> **What to produce**
Each line from the start of the entries through the line that contains "info@jaqule.com (725, 880)" should be output exactly, please.
##### The data #####
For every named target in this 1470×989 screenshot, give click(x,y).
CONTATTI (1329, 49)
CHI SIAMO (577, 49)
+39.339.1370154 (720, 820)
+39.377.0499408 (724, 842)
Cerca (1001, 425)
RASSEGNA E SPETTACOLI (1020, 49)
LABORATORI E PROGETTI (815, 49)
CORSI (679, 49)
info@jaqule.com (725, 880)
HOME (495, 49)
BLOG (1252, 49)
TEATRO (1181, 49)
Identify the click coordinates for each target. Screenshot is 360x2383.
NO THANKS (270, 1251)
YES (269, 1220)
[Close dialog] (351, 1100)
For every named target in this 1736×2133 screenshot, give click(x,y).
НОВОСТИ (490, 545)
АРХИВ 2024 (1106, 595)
#####
> **Finished exercise**
For every named target in this 1470×989 screenshot, give click(x,y).
CONTATTI (1329, 49)
CHI SIAMO (577, 49)
+39.339.1370154 (720, 820)
+39.377.0499408 (724, 842)
Cerca (1001, 425)
RASSEGNA E SPETTACOLI (1020, 49)
LABORATORI E PROGETTI (815, 49)
CORSI (679, 49)
info@jaqule.com (725, 880)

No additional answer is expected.